How to complete this task:
Reproduce the entries shown below only from the line with "Screen dimensions: 680x680" down to the line with "Click the Template name input field", keeping both end lines and copying each one exactly.

Data for the task:
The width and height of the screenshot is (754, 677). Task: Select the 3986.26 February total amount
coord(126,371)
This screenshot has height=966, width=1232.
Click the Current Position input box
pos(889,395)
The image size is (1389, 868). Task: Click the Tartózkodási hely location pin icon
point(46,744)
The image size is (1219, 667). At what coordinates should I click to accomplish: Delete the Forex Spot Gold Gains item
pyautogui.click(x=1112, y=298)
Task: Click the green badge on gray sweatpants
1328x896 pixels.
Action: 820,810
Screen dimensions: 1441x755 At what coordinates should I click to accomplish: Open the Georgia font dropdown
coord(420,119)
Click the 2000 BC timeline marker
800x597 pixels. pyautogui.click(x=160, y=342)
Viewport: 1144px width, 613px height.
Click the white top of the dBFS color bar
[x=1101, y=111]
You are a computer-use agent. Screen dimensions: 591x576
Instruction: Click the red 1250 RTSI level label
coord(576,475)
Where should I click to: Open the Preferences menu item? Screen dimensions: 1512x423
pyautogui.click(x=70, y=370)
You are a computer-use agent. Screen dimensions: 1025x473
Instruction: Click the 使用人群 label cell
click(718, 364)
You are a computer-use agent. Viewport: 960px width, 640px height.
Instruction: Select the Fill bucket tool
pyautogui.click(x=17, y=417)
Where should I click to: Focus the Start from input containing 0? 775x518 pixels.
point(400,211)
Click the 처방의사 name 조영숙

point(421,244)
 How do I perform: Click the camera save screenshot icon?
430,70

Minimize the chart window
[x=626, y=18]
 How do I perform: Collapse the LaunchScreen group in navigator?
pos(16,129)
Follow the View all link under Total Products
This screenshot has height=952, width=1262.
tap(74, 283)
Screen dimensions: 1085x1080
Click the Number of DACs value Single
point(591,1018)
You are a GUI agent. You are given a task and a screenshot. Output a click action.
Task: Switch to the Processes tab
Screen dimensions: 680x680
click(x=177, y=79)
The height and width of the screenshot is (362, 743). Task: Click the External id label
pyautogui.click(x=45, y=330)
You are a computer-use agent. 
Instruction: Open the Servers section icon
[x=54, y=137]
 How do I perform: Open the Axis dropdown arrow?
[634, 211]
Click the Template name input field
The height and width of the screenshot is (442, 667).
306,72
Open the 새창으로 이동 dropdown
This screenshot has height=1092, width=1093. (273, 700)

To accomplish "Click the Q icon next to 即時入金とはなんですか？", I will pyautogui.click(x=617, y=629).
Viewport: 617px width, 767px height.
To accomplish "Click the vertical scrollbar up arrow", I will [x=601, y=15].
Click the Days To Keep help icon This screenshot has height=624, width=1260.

Final answer:
Screen dimensions: 680x680
click(x=177, y=79)
The height and width of the screenshot is (362, 743). Task: Click the External id label
pyautogui.click(x=45, y=330)
You are a computer-use agent. 
Instruction: Open the Servers section icon
[x=54, y=137]
 How do I perform: Open the Axis dropdown arrow?
[634, 211]
Click the Template name input field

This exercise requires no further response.